Был молодой лодочник, упавший с тяжелой барки меж причалом и бортом, оторвавшими ему обе ноги. Ему не успели помочь. Прерывисто хрипя, он истек кровью на руках у монахинь, и Паолина, хоть и не допущенная к ложу страдальца, слышала его надсадные предсмертные стоны из-за закрытых дверей, каменея от ужаса. А потом рыдала, давясь и захлебываясь слезами, капавшими прямо в лохань с окровавленным полотном и клочьями плоти.

Была старуха, раненная на улице ударом ножа, медленно умиравшая целые сутки и непрестанно бормотавшая что-то о недавно погибшем сыне.

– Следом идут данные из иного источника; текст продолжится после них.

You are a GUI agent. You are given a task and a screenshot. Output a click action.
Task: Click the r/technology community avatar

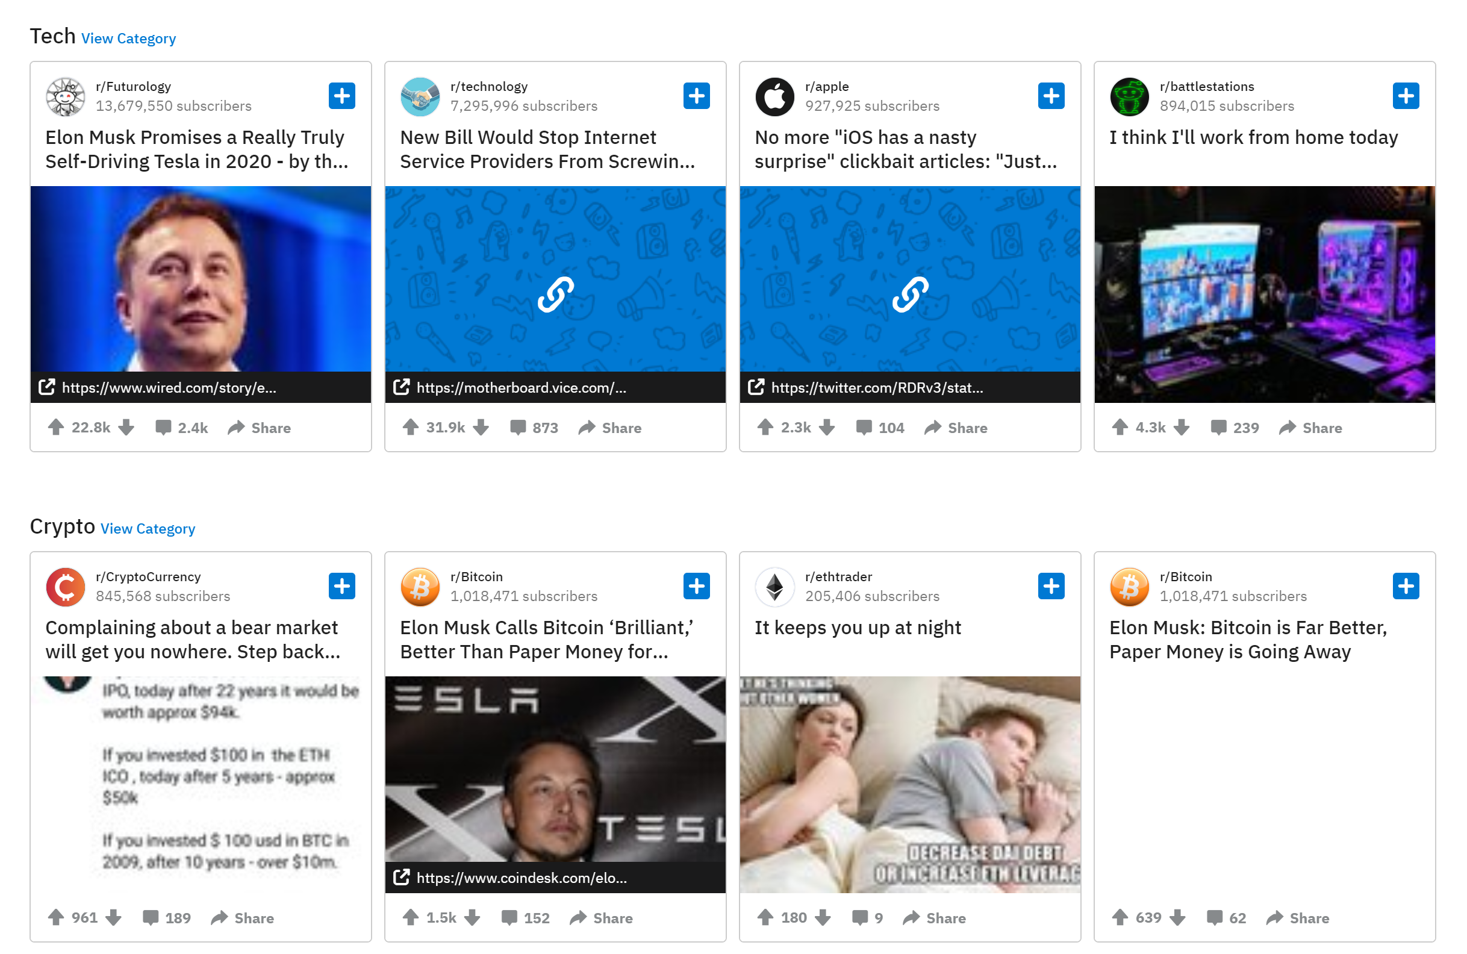pos(420,96)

Была женщина на сносях, избитая в уличной потасовке и разродившаяся мертвым младенцем. Она угасла за два часа, неотрывно глядя в угол стеклянными глазами, покачивая тело ребенка и хрипло напевая колыбельную.

Были многие другие, молодые и старые, горячо желавшие жить и смиренно ожидавшие смерти, таявшие, словно свечи, от каких-то неведомых Паолине болезней, жадно и равнодушно глодавших истощенные тела. Нет, не все умирали в скорбных стенах больницы. И было немало тех, кто вставал на ноги, покидая ее. Но в юности люди ждут от жизни добра и справедливости и не умеют удивляться им. Горе же и невзгоды потрясают куда больше и поэтому в память врезаются намного глубже. Паолине госпиталь казался смрадным чистилищем, куда несчастные приходили лишь дожить свои мучительные дни.

…Любое дело Паолине предписывали начинать с молитвы. Это порядком надоедало, и у полного кровавым тряпьем корыта или с метлой в руках девушка скучно бормотала заученные слова, размышляя о чем-то ином. Однако перед утренним входом в госпиталь она молилась искренне и усердно.